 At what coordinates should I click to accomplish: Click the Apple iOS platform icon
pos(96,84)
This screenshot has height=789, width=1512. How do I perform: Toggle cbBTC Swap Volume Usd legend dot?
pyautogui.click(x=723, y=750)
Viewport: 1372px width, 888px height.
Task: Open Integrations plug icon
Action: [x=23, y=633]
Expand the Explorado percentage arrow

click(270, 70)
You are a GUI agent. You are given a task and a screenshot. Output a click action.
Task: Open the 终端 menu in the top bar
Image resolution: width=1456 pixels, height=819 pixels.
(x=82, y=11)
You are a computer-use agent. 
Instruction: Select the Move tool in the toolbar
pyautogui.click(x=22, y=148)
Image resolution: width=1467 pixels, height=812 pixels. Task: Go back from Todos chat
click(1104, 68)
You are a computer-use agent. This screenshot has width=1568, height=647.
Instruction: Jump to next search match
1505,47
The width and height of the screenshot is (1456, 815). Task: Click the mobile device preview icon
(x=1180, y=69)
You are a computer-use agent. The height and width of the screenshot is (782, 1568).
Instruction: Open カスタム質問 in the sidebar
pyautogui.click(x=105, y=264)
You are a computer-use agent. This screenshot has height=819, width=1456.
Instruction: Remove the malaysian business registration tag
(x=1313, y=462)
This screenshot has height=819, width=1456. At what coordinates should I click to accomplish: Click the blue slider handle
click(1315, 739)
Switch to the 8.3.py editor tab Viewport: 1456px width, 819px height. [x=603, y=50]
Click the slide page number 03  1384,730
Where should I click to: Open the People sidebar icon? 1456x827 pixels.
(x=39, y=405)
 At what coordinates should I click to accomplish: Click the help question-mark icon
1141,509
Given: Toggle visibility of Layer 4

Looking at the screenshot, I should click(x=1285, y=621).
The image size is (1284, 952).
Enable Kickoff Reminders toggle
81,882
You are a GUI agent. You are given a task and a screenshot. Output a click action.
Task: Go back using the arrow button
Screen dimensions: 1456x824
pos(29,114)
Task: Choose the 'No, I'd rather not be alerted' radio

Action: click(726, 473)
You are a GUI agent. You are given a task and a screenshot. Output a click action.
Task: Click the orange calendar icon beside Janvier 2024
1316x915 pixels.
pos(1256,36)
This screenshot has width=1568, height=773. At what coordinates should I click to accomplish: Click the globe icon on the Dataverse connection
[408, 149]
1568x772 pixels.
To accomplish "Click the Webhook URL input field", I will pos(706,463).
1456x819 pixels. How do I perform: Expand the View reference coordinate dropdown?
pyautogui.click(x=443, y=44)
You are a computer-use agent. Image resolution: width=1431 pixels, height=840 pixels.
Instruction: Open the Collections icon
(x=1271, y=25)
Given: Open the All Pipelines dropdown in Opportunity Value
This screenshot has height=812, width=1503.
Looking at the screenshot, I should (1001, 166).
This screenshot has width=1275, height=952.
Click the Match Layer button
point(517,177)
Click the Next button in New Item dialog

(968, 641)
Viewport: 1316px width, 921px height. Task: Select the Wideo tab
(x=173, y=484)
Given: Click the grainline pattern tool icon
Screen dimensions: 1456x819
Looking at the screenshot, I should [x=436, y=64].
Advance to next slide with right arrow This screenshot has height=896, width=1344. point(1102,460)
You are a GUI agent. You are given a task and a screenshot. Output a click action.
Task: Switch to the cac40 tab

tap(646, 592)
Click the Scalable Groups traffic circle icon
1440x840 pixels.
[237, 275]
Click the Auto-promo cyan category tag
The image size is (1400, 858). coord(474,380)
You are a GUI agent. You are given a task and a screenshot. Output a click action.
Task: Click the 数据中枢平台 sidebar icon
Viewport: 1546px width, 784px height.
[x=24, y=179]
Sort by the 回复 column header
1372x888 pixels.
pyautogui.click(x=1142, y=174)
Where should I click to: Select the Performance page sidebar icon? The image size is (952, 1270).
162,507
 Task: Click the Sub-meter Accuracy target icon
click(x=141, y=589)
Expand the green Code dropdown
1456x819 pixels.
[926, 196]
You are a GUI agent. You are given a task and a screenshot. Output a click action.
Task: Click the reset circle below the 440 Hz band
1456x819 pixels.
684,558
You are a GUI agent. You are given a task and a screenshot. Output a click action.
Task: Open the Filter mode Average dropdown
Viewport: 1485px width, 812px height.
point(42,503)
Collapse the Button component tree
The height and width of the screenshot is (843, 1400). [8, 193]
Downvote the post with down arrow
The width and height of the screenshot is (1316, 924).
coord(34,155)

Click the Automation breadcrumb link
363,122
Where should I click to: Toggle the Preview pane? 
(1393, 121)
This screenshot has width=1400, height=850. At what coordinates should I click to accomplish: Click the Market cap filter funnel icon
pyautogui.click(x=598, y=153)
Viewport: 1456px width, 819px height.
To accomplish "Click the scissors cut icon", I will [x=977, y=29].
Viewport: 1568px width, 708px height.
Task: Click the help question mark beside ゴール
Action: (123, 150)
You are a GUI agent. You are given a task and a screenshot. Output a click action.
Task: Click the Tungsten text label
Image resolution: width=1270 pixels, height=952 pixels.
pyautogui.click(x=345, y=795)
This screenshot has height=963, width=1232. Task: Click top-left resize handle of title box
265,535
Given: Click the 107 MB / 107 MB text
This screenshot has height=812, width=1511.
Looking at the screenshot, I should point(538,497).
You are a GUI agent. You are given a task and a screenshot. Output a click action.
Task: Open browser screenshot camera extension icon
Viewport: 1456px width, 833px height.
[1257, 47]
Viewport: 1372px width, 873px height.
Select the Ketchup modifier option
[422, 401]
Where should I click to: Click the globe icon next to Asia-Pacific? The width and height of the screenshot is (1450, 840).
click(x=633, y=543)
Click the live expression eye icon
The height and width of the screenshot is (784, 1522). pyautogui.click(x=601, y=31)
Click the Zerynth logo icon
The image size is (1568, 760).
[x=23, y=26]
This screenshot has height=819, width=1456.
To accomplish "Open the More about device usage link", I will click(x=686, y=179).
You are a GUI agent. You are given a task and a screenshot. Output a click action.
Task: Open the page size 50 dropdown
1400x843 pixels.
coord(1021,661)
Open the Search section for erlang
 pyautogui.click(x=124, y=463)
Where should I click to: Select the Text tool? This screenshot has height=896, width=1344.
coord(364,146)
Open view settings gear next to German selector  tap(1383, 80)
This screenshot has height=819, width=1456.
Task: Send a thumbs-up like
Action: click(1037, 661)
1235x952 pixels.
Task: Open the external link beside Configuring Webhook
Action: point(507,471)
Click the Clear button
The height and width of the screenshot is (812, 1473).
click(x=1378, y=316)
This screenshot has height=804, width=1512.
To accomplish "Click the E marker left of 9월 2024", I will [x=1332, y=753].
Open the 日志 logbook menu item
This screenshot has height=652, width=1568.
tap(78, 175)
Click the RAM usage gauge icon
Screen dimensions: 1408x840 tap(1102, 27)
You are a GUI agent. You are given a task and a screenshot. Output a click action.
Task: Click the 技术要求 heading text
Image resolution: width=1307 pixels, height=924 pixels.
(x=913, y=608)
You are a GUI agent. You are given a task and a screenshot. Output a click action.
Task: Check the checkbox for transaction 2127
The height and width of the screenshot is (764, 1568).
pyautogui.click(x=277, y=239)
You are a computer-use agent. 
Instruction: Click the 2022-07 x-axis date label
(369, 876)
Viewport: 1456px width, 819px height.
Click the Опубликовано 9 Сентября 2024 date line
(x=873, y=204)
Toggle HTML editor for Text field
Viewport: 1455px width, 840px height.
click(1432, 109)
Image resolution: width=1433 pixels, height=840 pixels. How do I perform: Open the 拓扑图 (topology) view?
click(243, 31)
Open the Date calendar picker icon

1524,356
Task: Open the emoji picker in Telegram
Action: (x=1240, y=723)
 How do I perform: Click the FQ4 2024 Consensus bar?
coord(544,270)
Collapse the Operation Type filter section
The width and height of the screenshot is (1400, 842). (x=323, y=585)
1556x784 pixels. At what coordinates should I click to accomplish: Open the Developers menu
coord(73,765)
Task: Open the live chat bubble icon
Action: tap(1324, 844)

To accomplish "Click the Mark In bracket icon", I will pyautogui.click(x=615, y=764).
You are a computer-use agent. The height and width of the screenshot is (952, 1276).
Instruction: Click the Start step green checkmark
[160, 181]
================
Each line above that has the word "circle" should be copied.

Click the Scalable Groups traffic circle icon
Task: Click the reset circle below the 440 Hz band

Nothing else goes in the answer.